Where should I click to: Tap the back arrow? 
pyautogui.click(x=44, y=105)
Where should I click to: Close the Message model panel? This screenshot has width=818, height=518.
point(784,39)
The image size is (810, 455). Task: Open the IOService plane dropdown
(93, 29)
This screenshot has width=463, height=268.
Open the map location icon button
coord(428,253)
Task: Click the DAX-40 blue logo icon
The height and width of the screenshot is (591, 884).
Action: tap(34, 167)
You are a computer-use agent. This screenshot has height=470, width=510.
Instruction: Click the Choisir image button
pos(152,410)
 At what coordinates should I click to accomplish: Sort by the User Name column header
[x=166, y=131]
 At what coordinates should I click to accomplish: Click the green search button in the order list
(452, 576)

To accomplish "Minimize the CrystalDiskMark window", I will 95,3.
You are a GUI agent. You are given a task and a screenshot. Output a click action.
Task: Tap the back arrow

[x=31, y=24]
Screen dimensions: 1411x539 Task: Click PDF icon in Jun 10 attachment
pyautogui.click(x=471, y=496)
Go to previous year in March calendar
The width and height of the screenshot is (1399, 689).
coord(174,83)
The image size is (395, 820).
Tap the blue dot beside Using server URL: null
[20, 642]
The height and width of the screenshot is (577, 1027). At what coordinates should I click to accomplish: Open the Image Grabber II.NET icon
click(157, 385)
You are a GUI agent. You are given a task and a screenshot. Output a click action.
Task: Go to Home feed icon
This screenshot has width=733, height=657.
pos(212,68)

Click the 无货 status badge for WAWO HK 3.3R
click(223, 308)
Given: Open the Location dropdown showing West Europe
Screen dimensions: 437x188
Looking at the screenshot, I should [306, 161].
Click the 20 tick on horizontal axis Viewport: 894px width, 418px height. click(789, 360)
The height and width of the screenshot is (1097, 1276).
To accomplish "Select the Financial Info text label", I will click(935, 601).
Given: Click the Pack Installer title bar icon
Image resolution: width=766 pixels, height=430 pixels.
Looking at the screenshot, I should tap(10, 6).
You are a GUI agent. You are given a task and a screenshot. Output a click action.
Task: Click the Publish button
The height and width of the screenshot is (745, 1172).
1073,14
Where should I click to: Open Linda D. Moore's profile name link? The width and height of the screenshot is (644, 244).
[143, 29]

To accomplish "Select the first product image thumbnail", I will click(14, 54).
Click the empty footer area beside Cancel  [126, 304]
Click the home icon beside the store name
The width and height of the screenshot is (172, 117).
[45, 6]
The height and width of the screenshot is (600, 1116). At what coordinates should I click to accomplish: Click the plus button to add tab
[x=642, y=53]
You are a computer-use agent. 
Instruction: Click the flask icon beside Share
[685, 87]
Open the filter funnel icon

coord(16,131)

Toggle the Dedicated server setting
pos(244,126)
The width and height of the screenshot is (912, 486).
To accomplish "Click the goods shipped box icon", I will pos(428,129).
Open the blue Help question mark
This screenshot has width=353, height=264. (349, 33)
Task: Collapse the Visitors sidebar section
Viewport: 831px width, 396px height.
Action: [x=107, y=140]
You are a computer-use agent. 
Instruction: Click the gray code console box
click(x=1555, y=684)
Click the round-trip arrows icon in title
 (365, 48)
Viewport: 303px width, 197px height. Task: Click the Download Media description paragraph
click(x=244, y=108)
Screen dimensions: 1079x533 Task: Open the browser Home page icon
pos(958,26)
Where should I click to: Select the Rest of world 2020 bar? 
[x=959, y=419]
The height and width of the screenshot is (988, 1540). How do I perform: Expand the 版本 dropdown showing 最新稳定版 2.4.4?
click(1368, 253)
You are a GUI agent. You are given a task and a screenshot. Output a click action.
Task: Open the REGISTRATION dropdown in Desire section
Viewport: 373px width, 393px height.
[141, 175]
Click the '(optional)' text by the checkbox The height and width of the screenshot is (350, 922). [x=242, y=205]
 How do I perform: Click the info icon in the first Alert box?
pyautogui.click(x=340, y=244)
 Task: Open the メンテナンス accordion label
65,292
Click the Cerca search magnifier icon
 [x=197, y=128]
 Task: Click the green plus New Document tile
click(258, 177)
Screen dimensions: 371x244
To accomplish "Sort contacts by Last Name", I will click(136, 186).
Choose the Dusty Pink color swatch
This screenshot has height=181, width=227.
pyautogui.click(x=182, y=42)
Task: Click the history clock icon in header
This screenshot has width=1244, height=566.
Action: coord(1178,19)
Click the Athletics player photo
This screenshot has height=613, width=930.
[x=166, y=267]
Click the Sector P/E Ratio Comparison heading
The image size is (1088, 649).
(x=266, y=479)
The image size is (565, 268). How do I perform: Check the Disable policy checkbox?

-------------------------

- Task requirements:
Your task is to copy each line of the entries that includes the word "will".

- Task solution:
To accomplish "Minimize the CrystalDiskMark window", I will 95,3.
To accomplish "Select the Financial Info text label", I will click(935, 601).
To accomplish "Select the first product image thumbnail", I will click(14, 54).
To accomplish "Click the goods shipped box icon", I will pos(428,129).
To accomplish "Sort contacts by Last Name", I will click(136, 186).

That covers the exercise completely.